NPA and SARFAESI Act:

  • The Securitization and Reconstruction of Financial Assets and Enforcement of Security Interest (SARFAESI) Act has provisions for the banks to take legal recourse to recover their dues.
  • When a borrower makes any default in repayment and his account is classified as NPA; the secured creditor has to issue notice to the borrower giving him 60 days to pay his dues.
  • If the dues are not paid, the bank can take possession of the assets and can also give it on lease or sell it; as per provisions of the SAFAESI Act.

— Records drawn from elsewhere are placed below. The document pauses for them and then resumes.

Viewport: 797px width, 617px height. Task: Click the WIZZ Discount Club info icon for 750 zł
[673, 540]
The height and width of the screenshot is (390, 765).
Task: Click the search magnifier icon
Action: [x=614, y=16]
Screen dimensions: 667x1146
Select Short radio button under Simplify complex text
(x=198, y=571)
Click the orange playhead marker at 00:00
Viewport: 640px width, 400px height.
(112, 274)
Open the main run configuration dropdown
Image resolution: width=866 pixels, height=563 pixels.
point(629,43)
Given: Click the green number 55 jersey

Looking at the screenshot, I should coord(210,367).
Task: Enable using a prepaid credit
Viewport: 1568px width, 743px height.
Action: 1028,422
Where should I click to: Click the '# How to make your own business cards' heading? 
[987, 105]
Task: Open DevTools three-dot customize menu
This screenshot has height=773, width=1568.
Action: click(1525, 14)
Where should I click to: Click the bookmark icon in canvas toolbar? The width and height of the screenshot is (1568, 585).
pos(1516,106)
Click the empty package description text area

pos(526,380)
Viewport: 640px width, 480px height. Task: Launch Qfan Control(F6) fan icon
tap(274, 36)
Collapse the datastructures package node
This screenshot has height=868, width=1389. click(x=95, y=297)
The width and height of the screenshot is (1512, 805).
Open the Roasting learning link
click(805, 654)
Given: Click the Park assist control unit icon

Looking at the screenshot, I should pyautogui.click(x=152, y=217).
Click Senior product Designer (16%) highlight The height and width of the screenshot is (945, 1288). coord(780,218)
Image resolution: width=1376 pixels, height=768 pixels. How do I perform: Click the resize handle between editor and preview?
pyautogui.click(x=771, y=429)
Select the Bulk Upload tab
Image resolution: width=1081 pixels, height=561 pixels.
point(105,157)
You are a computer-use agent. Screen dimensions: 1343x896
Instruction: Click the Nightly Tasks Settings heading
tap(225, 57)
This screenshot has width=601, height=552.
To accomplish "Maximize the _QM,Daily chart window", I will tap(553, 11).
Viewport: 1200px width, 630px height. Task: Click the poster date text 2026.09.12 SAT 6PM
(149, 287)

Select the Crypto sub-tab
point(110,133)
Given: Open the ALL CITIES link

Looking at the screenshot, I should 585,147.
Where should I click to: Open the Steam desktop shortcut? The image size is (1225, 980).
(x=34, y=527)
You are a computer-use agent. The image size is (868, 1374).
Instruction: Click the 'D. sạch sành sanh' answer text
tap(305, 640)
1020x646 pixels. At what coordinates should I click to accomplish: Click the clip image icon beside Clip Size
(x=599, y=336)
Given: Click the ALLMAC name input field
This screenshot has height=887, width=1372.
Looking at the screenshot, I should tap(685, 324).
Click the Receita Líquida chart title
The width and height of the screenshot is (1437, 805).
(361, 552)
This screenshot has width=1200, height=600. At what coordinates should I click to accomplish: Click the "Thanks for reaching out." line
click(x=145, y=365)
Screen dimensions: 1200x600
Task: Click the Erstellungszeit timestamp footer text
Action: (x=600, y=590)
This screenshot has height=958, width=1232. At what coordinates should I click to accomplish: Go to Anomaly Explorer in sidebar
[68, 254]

NPAs and Asset Reconstruction Company:

  • If a bad loan remains NPA for at least two years, the bank can also resale the same to the Asset Reconstruction Companies such as Asset Reconstruction Company (India) (ARCIL).
  • These sales are only on Cash Basis and the purchasing bank/ company would have to keep the accounts for at least 15 months before it sells to other bank.
  • They purchase such loans on low amounts and try to recover as much as possible from the defaulters. Their revenue is difference between the purchased amount and recovered amount.

Steps taken by RBI:

  • Recently RBI, as regulator, has taken several steps to help banks deal with the stressed-assets problem-
  1. Strategic debt restructuring, in which the debt is turned into equity. However, this can be only be an interim effort, given that banks do not have the managerial competence or resources to effectively become private equity firms.
  2. “5/25” system, by which loans to infrastructure companies are extended in tenure. However, this has to be closely watched. Earlier, CDR assets did not have the onerous provisioning requirements associated with NPAs, and so there was concern that banks were playing around with the classifications to make their books look better. The RBI has closed that loophole.

Way Forward:

  • It is to be noted that, the problem of bad loans is particularly acute in public-sector banks (PSBs). So it is the responsibility of the primary shareholder i.e., the government to take necessary steps regarding this issue. The RBI cannot be left doing all the heavy lifting. The problem is particularly acute in mid-sized PSBs like Indian Overseas Bank or UCO Bank. The former reported NPAs at 11 % in the quarter ended September (2015).
  • It has also been reported that the government intends to use part of the proposed National Infrastructure Investment Fund (NIIF) to bid for stressed assets that it can then work to turn around, while simultaneously cleaning up bank books.

Connecting the Dots:

  • How does NPA affect Indian economy? How can Government, Banks and RBI work in sync in reducing NPA and reduce its effects on economy?
  • Does loan (NPA) waiving done by govt given to farmers during agri distress help them de-stress? Comment.